Text section:
##########

I was ten when my parents put me on a plane bound for Miami. Before passengers left the airport in Havana, the Communists would strip each of all valuables. Children were not exempt. When they saw I had an American quarter, they pounced on it. Let me tell you, no one’s greedier than a Communist.

In 1959 when dictator Fulgencio Batista left the island, the country was happy. People thought life would improve. Instead, within a year, life began to get worse. Suddenly, food became scarce—in Cuba, of all places! And not just food, everything: shoes, toothpaste, books, deodorant, cars, gasoline, furniture, comic books, toys, nails, pencils, hammers. Store shelves were empty. People had to form long lines when a store got a shipment. To make things worse, there were always the stooges in line who would start pro-government chants, which everybody was expected to join.

The Soviet Union would send stuff over, like cans of food teeming with deadly botulism. People learned to avoid Soviet food unless they had a death wish. They also sent Soviet films, which were so bad, so plotless, so mind-numbing, that they would empty movie theaters. Even the mice would scurry away.

The Terrors Were Mental as Well as Physical

And there was the persecution, the paranoia. In every street block there was one official informer who would stick his nose into everyone’s business, especially having an ear out for any comments the regime might disapprove.

The schools added a new innovation to education: brainwashing. The new regime wasn’t just praised by the teachers and the textbooks. Children were encouraged to spy on and denounce their parents to their teacher if they overheard a wrong comment. The teacher would then pass on the information to the newly created secret police.

Children were told to close their eyes and ask God for a toy, then open their eyes. Nothing. Then they were told to close their eyes ask Fidel Castro for a toy. A toy would be put on their desks and they were told to open their eyes. Christmas was abolished.

Cubans began to learn the literal meaning of totalitarianism. The regime’s grip was on every facet of society: politics, literature, art, economy, entertainment, food, social affairs. It was total. By contrast, in the run-of-the-mill dictatorship, if you did not mess with the government, the government did not mess with you. In fact, if you were oblivious to politics, you did not even know it was there, but with totalitarianism, there was no escape, no privacy. The regime wanted your labor, your money, your children, your soul.

Then I Found the Communists Inside My Refuge

Since Cuba was following the script that always happens when Communists take over a country, the next phase was the mass exodus of people, beginning in 1961. In the long run around 20 percent of the population fled the prison island, half going to Florida. There is no telling how many ended up at the bottom of the sea, courtesy of storms, sharks, and machine guns on patrol boats. But when Cubans arrived in Florida, Mexico, Spain, or Costa Rica, thinking that we left the Communists behind, lo and behold, we had to deal with a new set of Communists.

##########

Exercise requirements:
1 – Name every facet of society that the account of life in Cuba says the regime's grip extended to.
2 – Reproduce word for word the passage of the account of life in Cuba starting at "Children were told" and ending at "children, your soul.".

Dataset section:
##########

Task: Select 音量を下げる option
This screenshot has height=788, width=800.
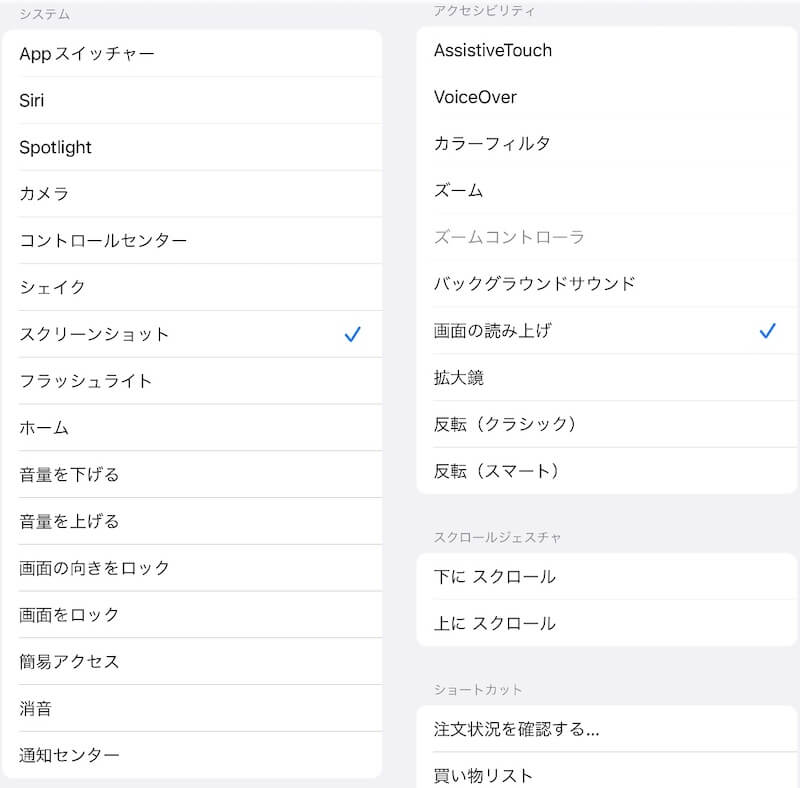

##########

Answers to the problems:
1 – politics, literature, art, economy, entertainment, food, social affairs

2 –
Children were told to close their eyes and ask God for a toy, then open their eyes. Nothing. Then they were told to close their eyes ask Fidel Castro for a toy. A toy would be put on their desks and they were told to open their eyes. Christmas was abolished.

Cubans began to learn the literal meaning of totalitarianism. The regime’s grip was on every facet of society: politics, literature, art, economy, entertainment, food, social affairs. It was total. By contrast, in the run-of-the-mill dictatorship, if you did not mess with the government, the government did not mess with you. In fact, if you were oblivious to politics, you did not even know it was there, but with totalitarianism, there was no escape, no privacy. The regime wanted your labor, your money, your children, your soul.